RealPage only alleges Yardi attempted to interfere with the prospective economic relationship between RealPage and Client 2 by using the unlawful proprietary information to aggressively bid for Client 2's business. The FACC remains vague and ambiguous as to whether Yardi's aggressive bids toward Client 2 had any effect upon the potential economic relationship or if it caused Client 2 to walk away from a potential contract with RealPage. Moreover, the FACC does not allege any damages caused to RealPage by Yardi's actions towards Client 2. Rather, the FACC implies that Yardi's attempts to intimidate Client 2 failed. (See FACC ¶ 46). Consequently, RealPage fails to properly plead the final two elements for intentional interference of a prospective economic advantage -- actual breach and resulting damage. Accordingly, Yardi's Motion is GRANTED as to both intentional interference claims.


UCL section 17200, indicates that a claim may be brought against a party for any "unlawful, unfair, or fraudulent business act or practice . . . ." "An act is 'unlawful' under section 17200 if it violates an underlying state or federal statute or common law . . . . An act is 'unfair' if the act threatens an incipient violation of an antitrust law, or violates the policy or spirit of one of those laws because its effects are comparable to or the same as a violation of the law . . . . A practice is 'fraudulent' if members of the public are likely to be deceived . . . ." Quintero Family Trust v. OneWest Bank, F.S.B., No. 09-CV-1561-IEG, 2010 WL 392312, at *12 (S.D. Cal. Jan. 27, 2010).

Yardi argues that because RealPage's other claim fail, the UCL claim fails to the extent that it relies upon the other claims. RealPage's claim for misappropriation of trade secrets, however, has not been challenged. Therefore, it provides a sufficient foundation for RealPage's UCL claim against Yardi. Consequently, Yardi's Motion is DENIED as to this claim.
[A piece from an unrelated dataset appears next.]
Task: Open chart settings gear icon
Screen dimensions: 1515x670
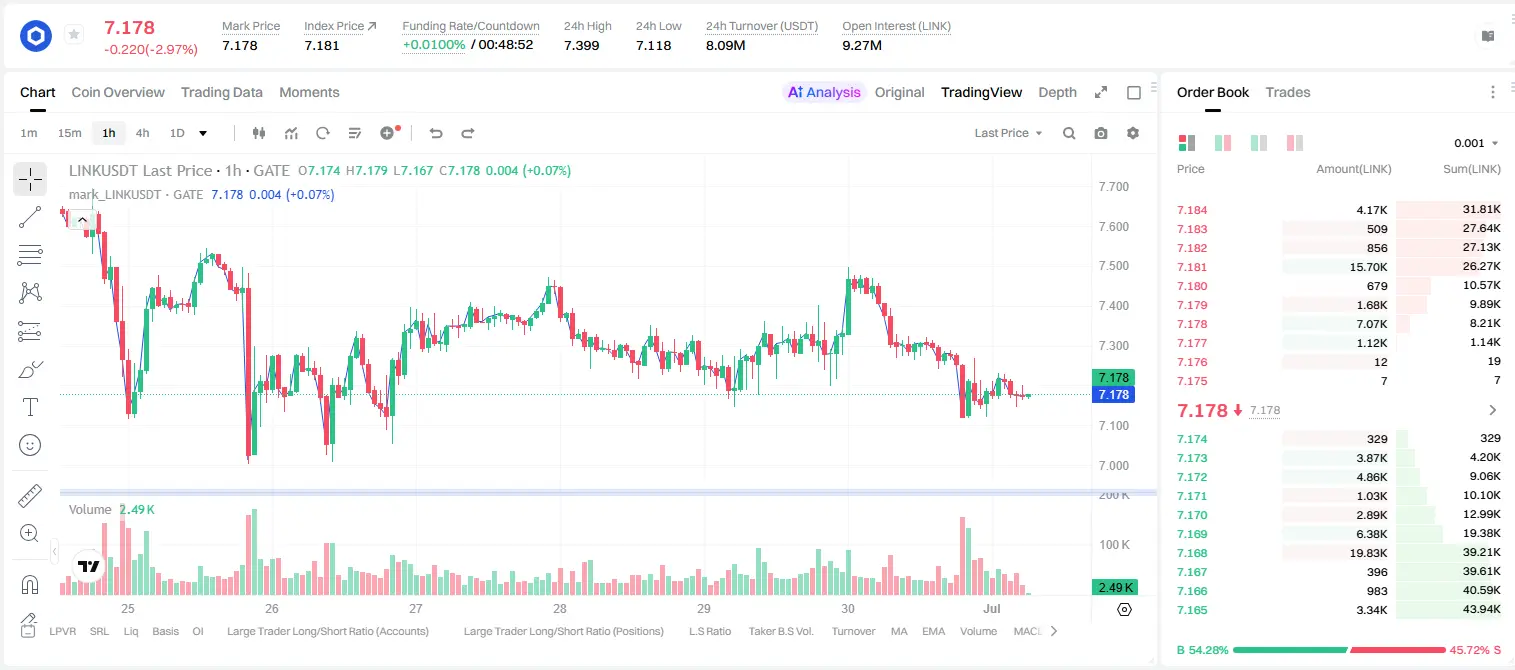Action: tap(1133, 133)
For of the foregoing reasons, RealPage's claims against Yardi for misappropriation of trade secrets and violation of the UCL survive Yardi's Motion to Dismiss. Accordingly, Yardi's Motion to Dismiss is DENIED as to these claims. As to its antitrust and intentional interference claims, however, RealPage fails to properly state a claim upon which relief can be granted. Accordingly, Yardi's Motion to Dismiss is GRANTED as to these claims. If it so chooses, RealPage may amend these claims if it can, in good faith, allege facts to support them. Any amended counterclaim must be filed within thirty (30) days of the date of this Order.